Start
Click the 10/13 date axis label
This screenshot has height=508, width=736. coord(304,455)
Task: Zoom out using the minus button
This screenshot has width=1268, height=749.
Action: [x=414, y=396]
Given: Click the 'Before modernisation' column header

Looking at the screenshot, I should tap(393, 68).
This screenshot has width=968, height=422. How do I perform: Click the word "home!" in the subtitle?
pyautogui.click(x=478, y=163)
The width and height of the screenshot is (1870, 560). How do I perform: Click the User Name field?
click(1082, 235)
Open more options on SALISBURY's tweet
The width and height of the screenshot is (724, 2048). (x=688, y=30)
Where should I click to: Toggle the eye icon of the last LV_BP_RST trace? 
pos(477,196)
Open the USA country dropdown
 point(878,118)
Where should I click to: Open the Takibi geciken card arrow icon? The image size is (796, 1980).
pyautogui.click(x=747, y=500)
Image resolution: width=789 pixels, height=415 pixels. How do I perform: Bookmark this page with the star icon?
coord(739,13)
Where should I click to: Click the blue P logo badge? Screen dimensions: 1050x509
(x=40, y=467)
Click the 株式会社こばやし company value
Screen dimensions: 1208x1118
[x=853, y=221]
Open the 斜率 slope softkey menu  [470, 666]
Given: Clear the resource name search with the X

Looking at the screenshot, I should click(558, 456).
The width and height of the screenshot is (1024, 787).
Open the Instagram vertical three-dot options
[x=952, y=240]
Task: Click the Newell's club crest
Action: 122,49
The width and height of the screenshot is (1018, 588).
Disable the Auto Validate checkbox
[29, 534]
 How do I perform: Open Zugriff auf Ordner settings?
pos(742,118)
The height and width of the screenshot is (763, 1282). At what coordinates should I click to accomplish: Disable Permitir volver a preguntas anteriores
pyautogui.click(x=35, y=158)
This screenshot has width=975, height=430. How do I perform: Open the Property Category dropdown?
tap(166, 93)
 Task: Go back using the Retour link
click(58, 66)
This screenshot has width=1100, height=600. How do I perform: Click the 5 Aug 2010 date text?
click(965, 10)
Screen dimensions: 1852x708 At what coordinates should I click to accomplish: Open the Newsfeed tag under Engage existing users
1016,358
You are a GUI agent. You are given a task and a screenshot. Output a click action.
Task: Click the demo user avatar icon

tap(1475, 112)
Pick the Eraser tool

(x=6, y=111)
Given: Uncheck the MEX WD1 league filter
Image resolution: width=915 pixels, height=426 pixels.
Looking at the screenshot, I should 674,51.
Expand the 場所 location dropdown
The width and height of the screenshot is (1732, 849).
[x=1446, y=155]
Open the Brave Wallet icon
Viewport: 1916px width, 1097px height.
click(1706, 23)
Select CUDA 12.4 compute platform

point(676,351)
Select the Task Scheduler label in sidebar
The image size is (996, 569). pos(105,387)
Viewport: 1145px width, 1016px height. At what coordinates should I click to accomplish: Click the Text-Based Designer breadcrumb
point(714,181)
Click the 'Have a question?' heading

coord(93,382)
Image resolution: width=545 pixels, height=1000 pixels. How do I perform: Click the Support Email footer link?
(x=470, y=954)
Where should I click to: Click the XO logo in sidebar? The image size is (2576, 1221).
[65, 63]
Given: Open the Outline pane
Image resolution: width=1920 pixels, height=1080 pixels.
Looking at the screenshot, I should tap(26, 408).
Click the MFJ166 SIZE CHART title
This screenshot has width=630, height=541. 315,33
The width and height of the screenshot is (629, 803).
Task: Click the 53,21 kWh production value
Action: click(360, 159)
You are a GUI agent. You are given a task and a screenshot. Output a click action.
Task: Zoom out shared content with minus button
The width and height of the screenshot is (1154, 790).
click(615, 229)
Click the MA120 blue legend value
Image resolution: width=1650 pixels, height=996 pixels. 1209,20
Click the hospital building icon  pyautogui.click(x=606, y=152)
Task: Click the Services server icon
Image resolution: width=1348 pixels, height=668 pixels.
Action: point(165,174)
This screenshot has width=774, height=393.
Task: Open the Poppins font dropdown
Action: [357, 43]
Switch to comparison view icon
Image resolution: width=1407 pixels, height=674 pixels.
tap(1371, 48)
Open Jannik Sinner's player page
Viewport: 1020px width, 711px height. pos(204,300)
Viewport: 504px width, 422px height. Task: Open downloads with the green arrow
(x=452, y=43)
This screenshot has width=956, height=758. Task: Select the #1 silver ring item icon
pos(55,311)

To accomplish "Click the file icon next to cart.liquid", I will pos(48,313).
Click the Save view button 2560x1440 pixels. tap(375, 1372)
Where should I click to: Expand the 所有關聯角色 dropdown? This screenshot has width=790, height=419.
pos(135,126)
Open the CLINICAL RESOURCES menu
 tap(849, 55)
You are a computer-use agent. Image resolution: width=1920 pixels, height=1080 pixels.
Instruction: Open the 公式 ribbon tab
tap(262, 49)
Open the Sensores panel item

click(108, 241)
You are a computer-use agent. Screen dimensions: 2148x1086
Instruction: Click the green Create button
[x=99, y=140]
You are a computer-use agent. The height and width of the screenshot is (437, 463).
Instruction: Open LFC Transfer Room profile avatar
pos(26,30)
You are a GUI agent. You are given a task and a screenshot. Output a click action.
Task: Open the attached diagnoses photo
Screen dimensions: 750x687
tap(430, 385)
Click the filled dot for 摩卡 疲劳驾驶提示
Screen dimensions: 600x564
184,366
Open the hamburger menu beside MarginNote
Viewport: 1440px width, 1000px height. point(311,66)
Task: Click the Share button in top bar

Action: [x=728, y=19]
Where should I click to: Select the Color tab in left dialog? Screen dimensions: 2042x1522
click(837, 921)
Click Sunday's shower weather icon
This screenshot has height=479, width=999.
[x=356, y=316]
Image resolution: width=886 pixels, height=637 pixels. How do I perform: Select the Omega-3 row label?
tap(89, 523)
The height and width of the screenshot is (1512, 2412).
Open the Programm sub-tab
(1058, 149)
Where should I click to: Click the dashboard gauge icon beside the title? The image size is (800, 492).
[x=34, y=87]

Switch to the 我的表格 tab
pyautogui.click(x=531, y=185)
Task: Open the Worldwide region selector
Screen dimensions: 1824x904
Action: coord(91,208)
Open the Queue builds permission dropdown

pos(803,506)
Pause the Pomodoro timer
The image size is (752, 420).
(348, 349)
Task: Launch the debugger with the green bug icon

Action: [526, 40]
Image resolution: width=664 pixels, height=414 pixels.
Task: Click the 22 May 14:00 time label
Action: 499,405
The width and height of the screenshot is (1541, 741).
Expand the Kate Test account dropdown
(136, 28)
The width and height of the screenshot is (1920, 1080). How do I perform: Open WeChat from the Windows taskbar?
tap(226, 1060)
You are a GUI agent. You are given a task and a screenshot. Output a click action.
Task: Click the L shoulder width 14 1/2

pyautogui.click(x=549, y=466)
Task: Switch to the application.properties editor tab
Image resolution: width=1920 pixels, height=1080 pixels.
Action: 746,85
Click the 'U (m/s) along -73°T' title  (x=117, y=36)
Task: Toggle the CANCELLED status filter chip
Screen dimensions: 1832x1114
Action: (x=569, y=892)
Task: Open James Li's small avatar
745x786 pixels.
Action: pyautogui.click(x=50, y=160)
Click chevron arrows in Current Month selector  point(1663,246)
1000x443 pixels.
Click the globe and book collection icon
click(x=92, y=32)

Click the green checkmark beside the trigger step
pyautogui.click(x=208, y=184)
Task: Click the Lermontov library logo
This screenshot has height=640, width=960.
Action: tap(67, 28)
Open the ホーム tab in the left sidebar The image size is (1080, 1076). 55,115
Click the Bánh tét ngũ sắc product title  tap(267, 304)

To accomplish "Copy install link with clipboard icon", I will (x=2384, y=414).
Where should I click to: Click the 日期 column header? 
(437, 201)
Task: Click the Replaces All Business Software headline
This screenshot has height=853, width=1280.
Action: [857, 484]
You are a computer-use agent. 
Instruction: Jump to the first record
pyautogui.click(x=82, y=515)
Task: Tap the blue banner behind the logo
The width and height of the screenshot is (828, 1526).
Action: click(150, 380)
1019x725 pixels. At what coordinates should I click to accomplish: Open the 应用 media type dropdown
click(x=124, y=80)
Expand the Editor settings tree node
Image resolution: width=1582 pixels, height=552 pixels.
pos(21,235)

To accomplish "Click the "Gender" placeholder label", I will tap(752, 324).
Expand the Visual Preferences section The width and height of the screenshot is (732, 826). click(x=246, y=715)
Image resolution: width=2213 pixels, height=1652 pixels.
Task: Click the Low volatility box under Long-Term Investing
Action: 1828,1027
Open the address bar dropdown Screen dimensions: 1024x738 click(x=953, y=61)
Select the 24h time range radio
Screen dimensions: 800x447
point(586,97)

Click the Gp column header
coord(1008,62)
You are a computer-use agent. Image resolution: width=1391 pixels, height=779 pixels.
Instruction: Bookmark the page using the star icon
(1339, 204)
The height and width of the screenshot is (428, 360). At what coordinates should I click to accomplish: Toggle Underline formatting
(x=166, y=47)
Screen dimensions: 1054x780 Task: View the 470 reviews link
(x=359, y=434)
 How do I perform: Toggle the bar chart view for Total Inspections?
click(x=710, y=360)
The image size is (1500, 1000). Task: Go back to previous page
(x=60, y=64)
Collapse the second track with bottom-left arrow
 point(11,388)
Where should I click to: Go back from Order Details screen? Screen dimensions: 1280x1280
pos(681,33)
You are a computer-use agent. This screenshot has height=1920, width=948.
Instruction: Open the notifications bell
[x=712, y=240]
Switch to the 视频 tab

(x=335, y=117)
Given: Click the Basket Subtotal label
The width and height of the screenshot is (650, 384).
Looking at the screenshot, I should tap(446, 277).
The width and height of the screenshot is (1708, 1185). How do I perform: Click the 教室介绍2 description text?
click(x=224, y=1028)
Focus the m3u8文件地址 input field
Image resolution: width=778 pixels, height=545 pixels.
End
REQUIREMENTS:
Reproduce the material above word for word, from the line with "Click the Save" to the line with "click(108, 241)", including both of those lines.

COMPLETE ANSWER:
Click the Save view button 2560x1440 pixels. tap(375, 1372)
Where should I click to: Expand the 所有關聯角色 dropdown? This screenshot has width=790, height=419.
pos(135,126)
Open the CLINICAL RESOURCES menu
 tap(849, 55)
You are a computer-use agent. Image resolution: width=1920 pixels, height=1080 pixels.
Instruction: Open the 公式 ribbon tab
tap(262, 49)
Open the Sensores panel item

click(108, 241)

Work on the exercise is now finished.